╭──

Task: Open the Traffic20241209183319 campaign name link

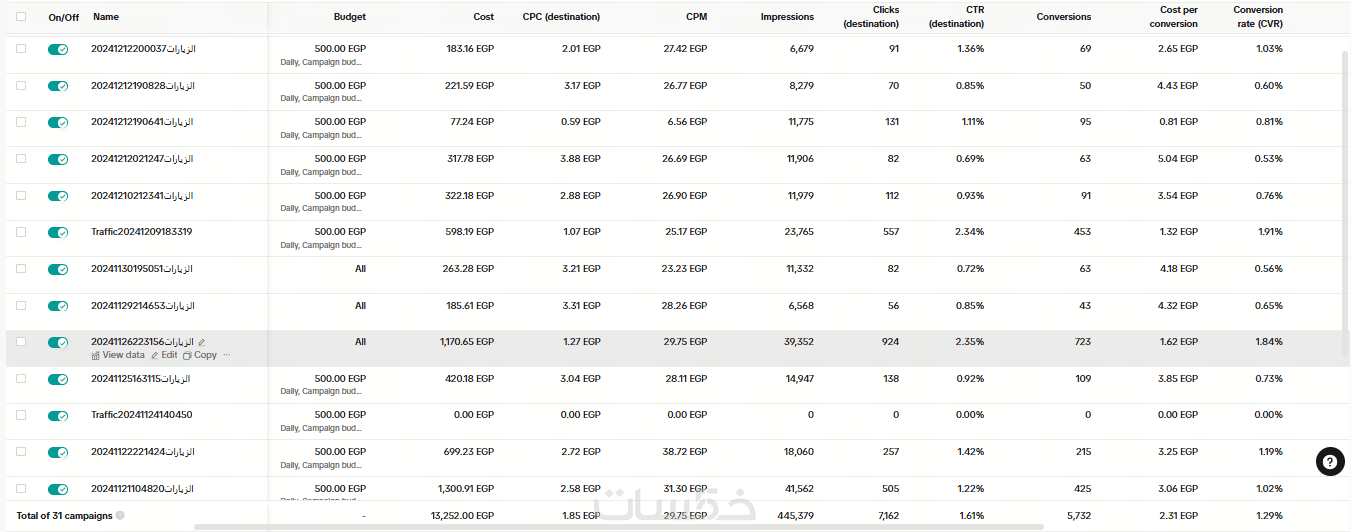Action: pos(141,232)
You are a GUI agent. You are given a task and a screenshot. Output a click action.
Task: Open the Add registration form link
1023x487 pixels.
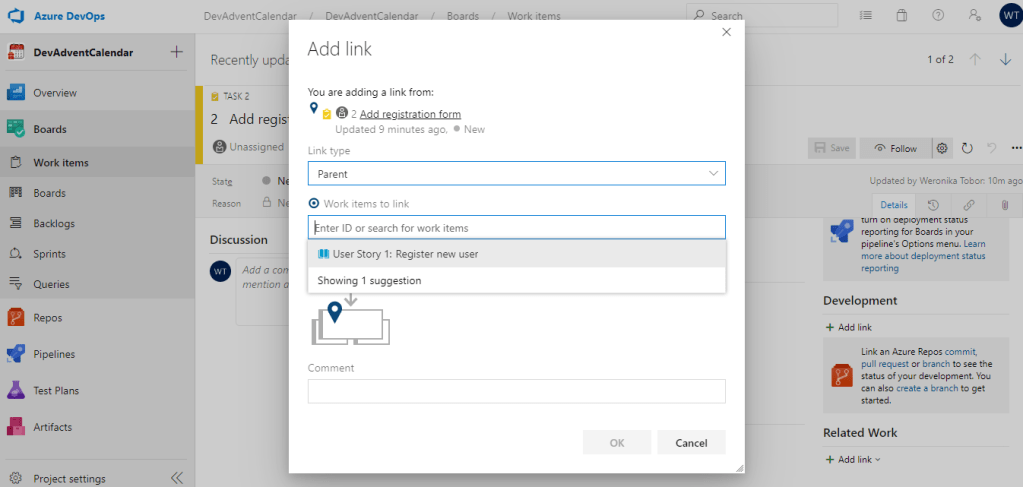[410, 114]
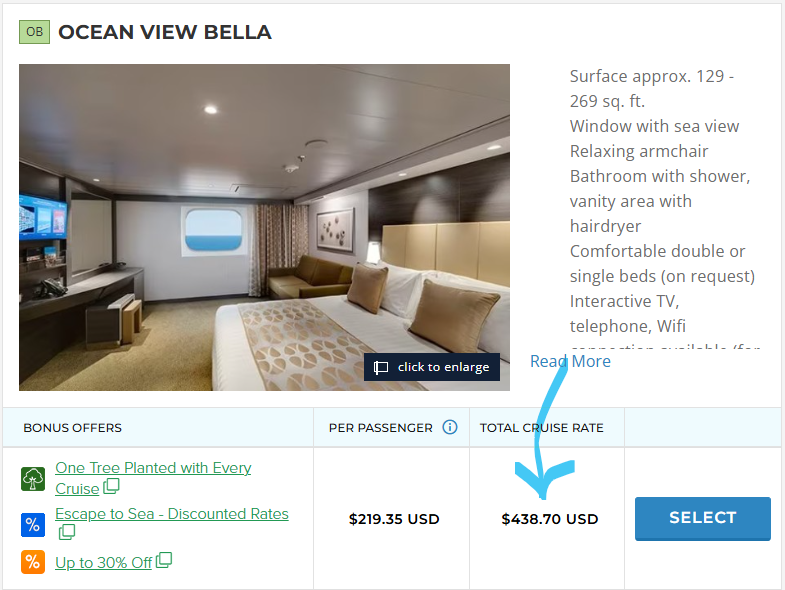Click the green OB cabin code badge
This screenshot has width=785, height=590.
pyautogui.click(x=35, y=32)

╰──
╭──

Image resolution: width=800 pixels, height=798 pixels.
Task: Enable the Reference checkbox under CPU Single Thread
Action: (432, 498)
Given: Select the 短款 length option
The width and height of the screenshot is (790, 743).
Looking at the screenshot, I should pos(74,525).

╰──

**Work to complete**
Leaving out all pictures, set down exactly the lines of the material above, from the line with "Task: Open the Traffic20241209183319" to the line with "Task: Open the Add registration form link" inclusive, and no others.

**Answer space**
Task: Open the Traffic20241209183319 campaign name link

Action: pos(141,232)
You are a GUI agent. You are given a task and a screenshot. Output a click action.
Task: Open the Add registration form link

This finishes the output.